POLÍCIA OPTA POR “RECALL
BRANCO” DAS ARMAS GRAVES APESAR DE GRAVEIS DENÚNCIAS
Em um comunicado veiculado na intranet da Polícia Civil do Distrito Federal (PCDF), a
Divisão de Controle de Armas, Munições e Explosivos (DAME) anunciou nessa
quarta-feira, (08/02), que os servidores com as pistolas 24/7 e 640 (FOTO)

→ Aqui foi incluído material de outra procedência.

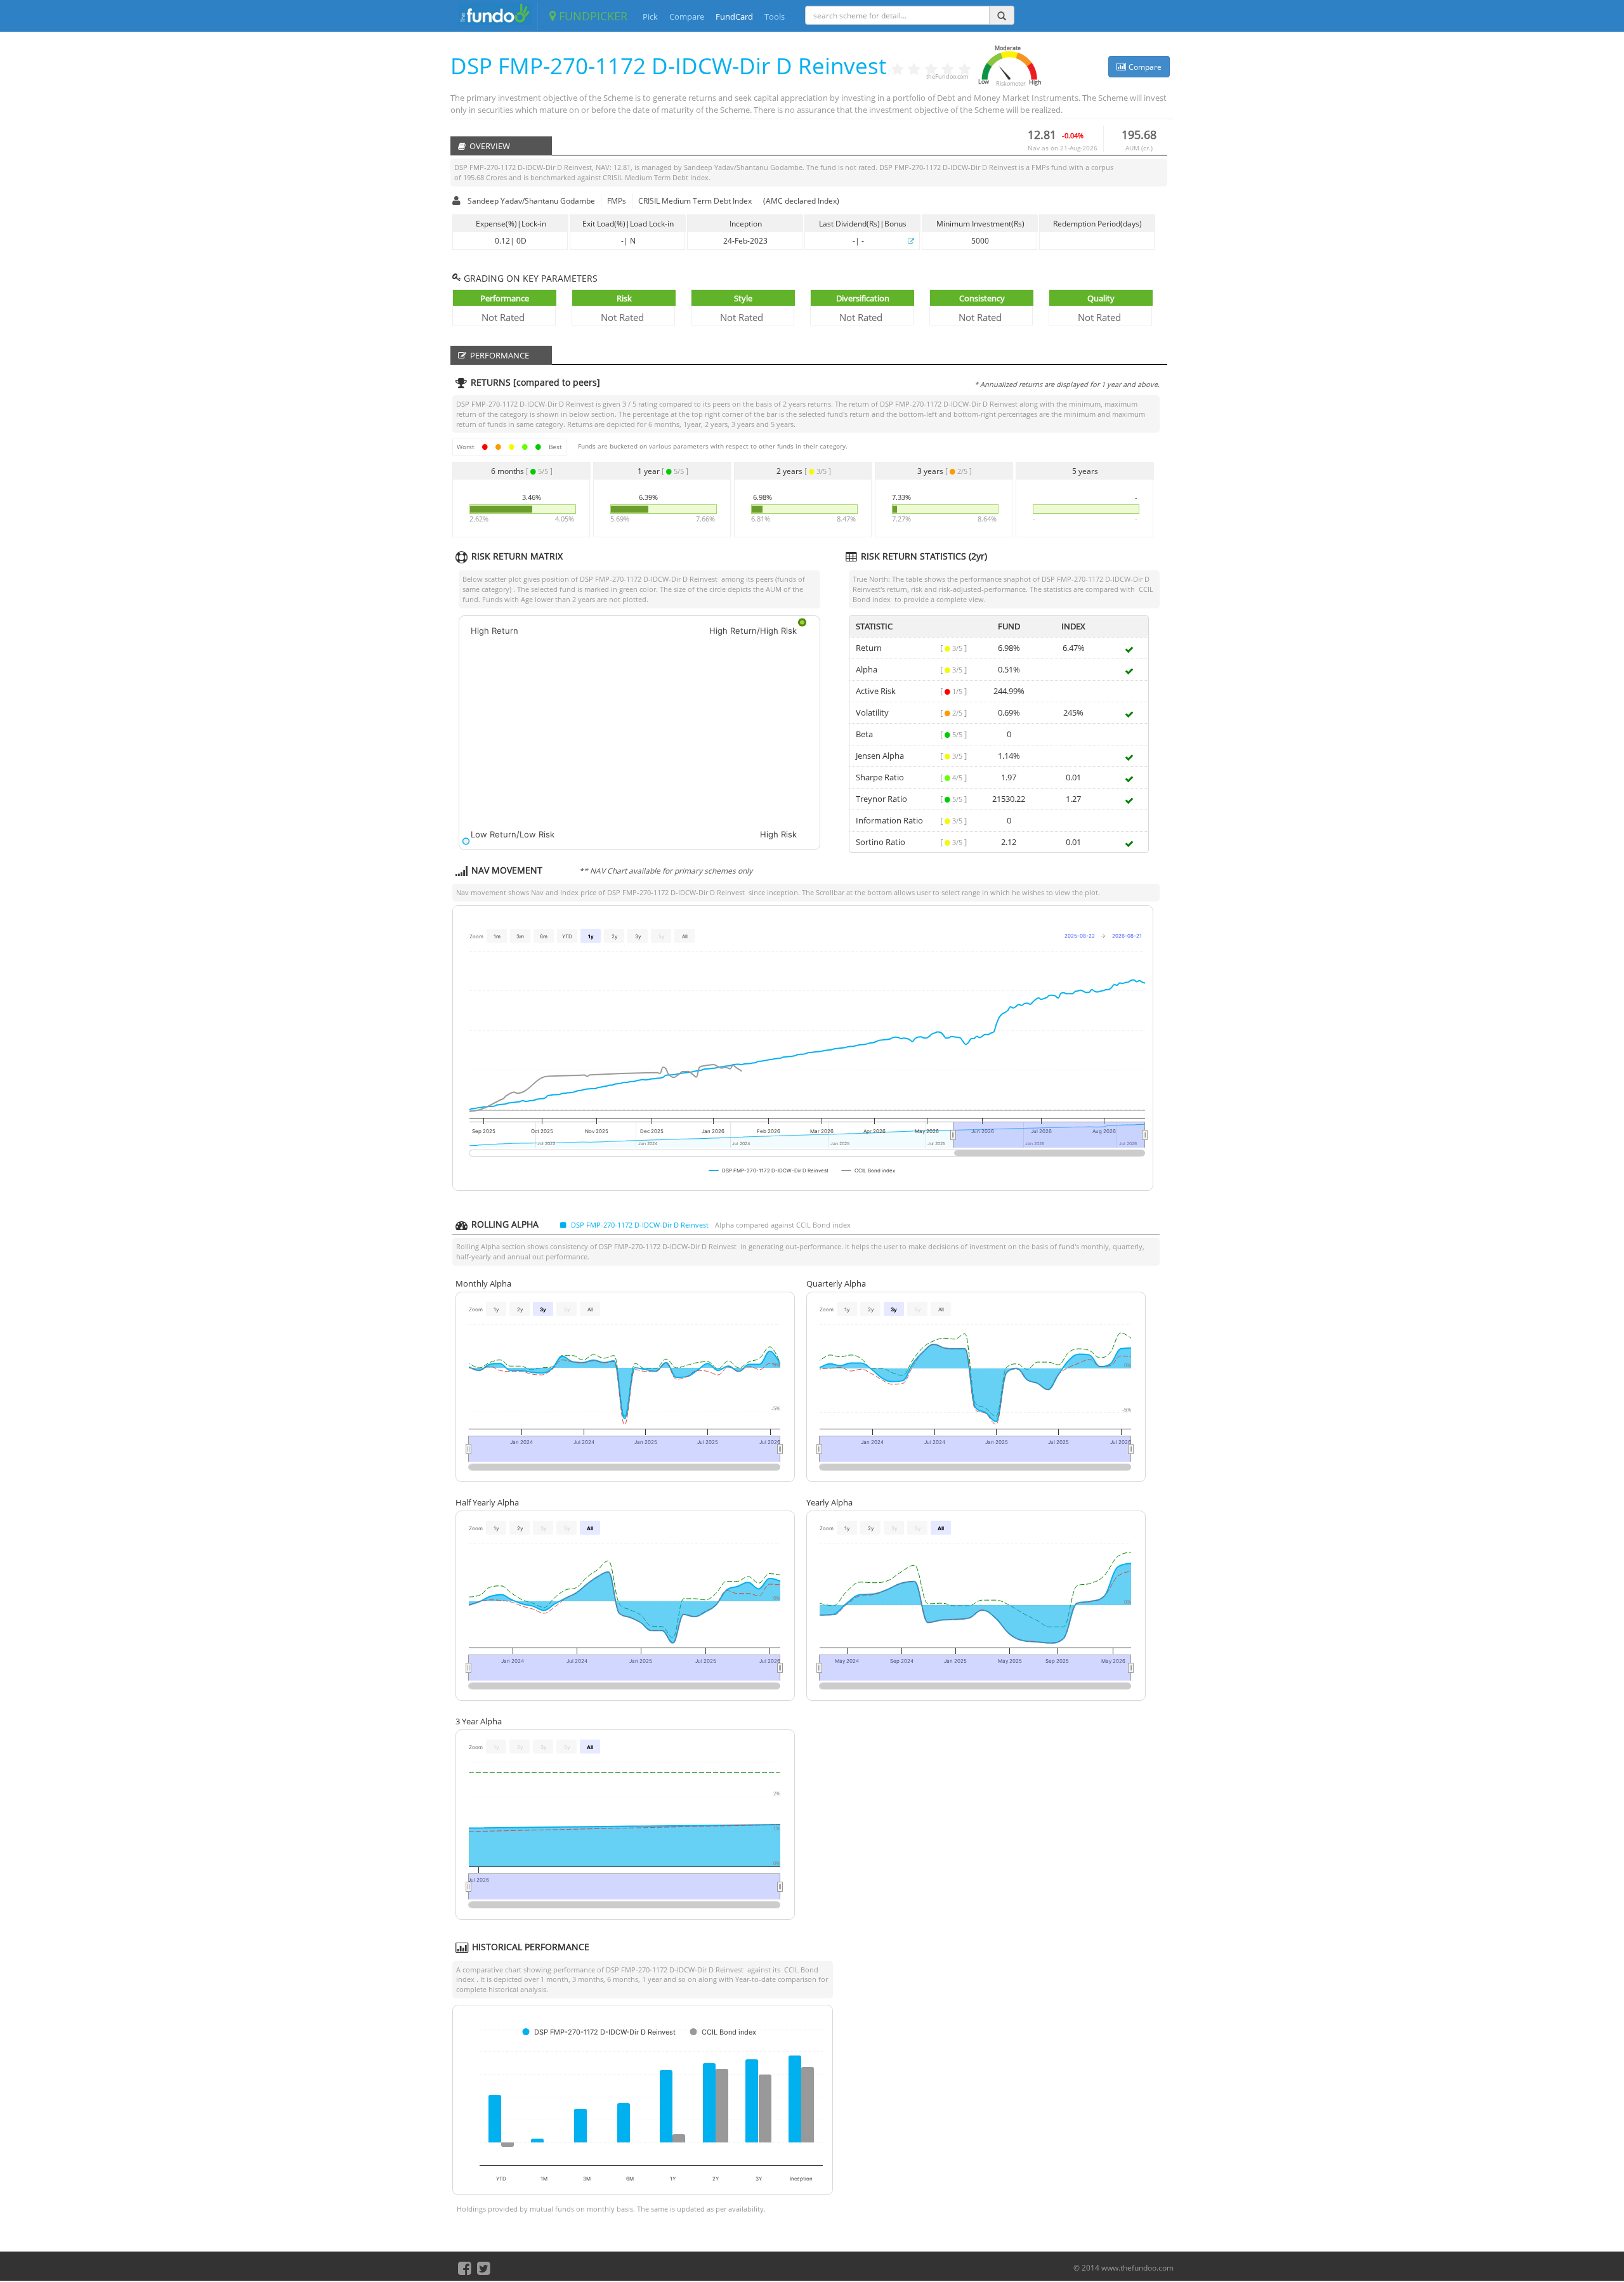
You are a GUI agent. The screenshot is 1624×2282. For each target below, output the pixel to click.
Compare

serão convocados a apresentar as armas para manutenção preventiva da
fabricante. Esses armamentos, produzidos pela empresa Forjas Taurus, são
amplamente utilizados pelos policiais civis, mas têm apresentado falhas que, de
forma recorrente, levam a disparos acidentais, uma situação denunciada pelo
Sindicato da Polícia Civil do Distrito Federal (SINPOL/DF) há mais de um ano. Apesar
da importância dessa manutenção, como forma de minimizar possíveis problemas, o
Sindicato entende que a ação não é suficiente, uma vez que já ficou comprovado
que essas armas apresentam um grave defeito de projeto.
A cobrança
da atual diretoria do Sinpol/DF é de que seja realizado um recall completo. O
diretor-adjunto de Comunicação do Sindicato, que já foi vítima de um disparo
acidental por pistola da Taurus, entende a medida da empresa como um “recall
branco”, a fim de se evitar o alerta amplo que deveria ocorrer em casos como
esse. “Em um recall de verdade é preciso informar o ocorrido e esclarecer sobre
os procedimentos a serem adotados para a solução do problema, por meio de uma
série de anúncios em jornal, rádio e TV, como estabelece o Código de Defesa do
Consumidor”, esclarece o diretor.
As normas para recall são regulamentadas pelo
Ministério da Justiça por meio da Portaria 487/12. Nesse caso, deveria haver a
informação sobre que tipo de procedimento será realizado nas armas, se haverá
troca de peças e o principal, se o defeito será sanado. “Eles estão tentando
reverter os defeitos através de manutenções pontuais, sem que todos os produtos
sejam levados de volta à linha de montagem, como deveria ocorrer por se tratar
de uma questão de segurança para os consumidores”, denuncia o diretor.
Outra luta
do sindicato é pela quebra do monopólio da Taurus no mercado nacional. Isso
possibilitaria que armamentos de outros fabricantes e com mais qualidade possam
ser utilizadas pelos policiais, a exemplo do que já acontece com a Polícia
Federal, que utiliza armamento importado de alta qualidade.